Il fabbricato, risalente agli anni ‘70, è molto compromesso. La coppia sceglie una strada più radicale: demolire (l’edificio non è vincolato) e ricostruire. Nel progetto coinvolgono un amico, l’architetto Silvio Stefani, titolare dello studio Metamorphosi104, che non solo lavora in zona ma è pure vicino di casa. «Seguivamo da tempo il suo lavoro, ci piace il suo approccio: un’architettura calda, uso intelligente di materiali e di colori naturali». Il lavoro è stato lungo, un cantiere durato tre anni, con Guizzo ancora a Ginevra e la moglie già trasferita nel Veneto per seguire e guidare il processo creativo, in piena sintonia con l’architetto. Il punto di partenza è stata la salvaguardia del paesaggio, di questa campagna rimasta intatta. La casa è stata costruita nel pieno rispetto dei canoni dell’architettura del luogo: «Volevamo creare un edificio che facesse pensare – per le dimensioni, per le proporzioni – a un vecchio rustico veneto. E infatti tutti quelli che passano da questa zona pensano che lo sia», racconta Guizzo.
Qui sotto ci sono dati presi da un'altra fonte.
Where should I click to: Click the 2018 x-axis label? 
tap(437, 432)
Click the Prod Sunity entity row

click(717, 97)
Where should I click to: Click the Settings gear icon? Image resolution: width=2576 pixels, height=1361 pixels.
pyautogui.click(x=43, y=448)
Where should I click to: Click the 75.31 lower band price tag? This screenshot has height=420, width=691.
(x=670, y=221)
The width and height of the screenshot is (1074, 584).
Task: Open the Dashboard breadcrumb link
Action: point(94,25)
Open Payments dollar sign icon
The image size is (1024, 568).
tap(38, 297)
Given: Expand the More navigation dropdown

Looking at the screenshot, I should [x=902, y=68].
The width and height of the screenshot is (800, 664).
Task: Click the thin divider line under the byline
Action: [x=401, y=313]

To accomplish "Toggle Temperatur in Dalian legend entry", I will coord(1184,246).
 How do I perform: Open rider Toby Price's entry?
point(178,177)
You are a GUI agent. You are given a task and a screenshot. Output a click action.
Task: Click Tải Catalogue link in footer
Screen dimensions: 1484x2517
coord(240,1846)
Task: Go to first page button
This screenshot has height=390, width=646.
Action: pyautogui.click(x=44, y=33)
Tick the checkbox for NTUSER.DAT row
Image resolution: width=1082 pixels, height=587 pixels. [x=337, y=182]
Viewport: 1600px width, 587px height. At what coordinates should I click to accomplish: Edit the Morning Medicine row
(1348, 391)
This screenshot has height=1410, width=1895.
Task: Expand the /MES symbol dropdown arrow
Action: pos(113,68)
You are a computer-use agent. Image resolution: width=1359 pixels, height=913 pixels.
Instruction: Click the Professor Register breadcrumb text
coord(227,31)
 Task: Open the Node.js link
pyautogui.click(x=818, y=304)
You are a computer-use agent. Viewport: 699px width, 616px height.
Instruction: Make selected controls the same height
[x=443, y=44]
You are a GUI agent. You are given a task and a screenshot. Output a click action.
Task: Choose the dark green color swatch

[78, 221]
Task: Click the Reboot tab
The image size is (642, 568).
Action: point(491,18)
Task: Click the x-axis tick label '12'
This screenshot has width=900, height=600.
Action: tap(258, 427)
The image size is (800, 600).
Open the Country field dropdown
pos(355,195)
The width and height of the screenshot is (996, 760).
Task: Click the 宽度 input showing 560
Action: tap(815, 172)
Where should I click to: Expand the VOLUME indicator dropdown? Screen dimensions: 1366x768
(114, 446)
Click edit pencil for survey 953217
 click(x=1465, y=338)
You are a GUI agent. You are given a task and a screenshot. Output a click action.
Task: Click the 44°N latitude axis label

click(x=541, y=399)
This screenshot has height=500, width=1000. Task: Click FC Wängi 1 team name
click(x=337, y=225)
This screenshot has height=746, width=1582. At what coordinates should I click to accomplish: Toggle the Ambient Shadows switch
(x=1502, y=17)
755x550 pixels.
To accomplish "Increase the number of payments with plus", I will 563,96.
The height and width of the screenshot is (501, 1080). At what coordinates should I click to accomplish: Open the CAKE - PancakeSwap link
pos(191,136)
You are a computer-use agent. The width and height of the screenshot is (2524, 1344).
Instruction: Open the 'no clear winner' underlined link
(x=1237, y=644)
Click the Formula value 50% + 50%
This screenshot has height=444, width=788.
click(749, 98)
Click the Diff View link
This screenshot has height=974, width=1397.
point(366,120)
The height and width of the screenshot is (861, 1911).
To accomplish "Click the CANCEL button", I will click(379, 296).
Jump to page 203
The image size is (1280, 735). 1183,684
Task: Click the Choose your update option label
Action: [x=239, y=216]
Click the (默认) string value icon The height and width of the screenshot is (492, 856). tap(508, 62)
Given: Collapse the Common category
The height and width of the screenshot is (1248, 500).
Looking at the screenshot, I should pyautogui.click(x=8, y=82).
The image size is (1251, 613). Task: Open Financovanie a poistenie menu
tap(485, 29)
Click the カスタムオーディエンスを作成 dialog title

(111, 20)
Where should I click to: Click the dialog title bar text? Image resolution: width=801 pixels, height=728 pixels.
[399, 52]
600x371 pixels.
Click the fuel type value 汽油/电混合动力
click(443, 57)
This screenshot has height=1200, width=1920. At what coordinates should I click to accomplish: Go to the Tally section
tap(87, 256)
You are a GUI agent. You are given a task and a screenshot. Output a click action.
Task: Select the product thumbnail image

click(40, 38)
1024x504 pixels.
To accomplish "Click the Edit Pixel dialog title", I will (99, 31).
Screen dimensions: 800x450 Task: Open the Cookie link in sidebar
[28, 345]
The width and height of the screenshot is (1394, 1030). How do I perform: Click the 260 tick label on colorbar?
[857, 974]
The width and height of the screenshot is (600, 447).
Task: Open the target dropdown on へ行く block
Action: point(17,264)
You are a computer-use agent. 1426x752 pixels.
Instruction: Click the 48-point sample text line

È anche per questo spirito di autenticità che Flexform ha scelto questa casa per ambientare alcuni elementi della sua produzione (che sono molto piaciuti ai padroni di casa).
L’edificio è composto da due corpi di fabbrica rettangolari disposti a L: quello principale, a due livelli, è la casa vera e propria, quello secondario a un solo livello ospita i locali di servizio, un’area abitativa per gli ospiti e l’autorimessa con magazzino. Per il tetto, a due falde, sono stati utilizzati coppi di recupero e, come nelle costruzioni dell’epoca, non ci sono grondaie, la “pelle” della casa è in calce canapa («abbiamo scelto un materiale naturale, costoso ma che ci piaceva», spiegano i padroni di casa): uno strato di 40 cm di spessore che gestisce umidità, caldo, freddo. Tutti i soffitti e alcune pareti sono realizzate con legname recuperato dal cantiere, cucina e bagni hanno una struttura in cemento e sono stati costruiti direttamente sul posto.
Il cuore della casa è la grande zona giorno a tutta altezza, dove grandi vetrate – i telai sono in ferro verniciato per garantire la massima trasparenza – e porte pivotanti mettono in diretta comunicazione interno ed esterno. D’estate la vita si svolge in giardino, con la stagione fredda tutto rientra e ci si ritrova attorno al tavolo da pranzo o al camino, che si apre in una parete rivestita in assi di legno annerite a fuoco. Di notte, poi, la casa si trasforma e l’ambiente diviene più raccolto, mentre da fuori appare come una sorta di lanterna magica. Per le quattro camere, ognuna con i suoi servizi, le dimensioni sono più intime ma il rapporto col paesaggio rimane un elemento centrale. Per la loro nuova vita i padroni di casa non hanno programmi precisi, tutt’al più desideri: ospitare eventi, creare una stagione di concerti jazz. Un mondo dove cultura e vita rurale viaggiano di pari passo: «Le nostre galline, vivacissime, sono riuscite a essere anche protagoniste dello shooting di queste pagine, venendo a curiosare in continuazione», ricorda Paola Gherardelli. «Sono ribelli e rumorose. Ma per noi sono presenze importanti», confessa. Un ritorno alla natura. Con un sorriso.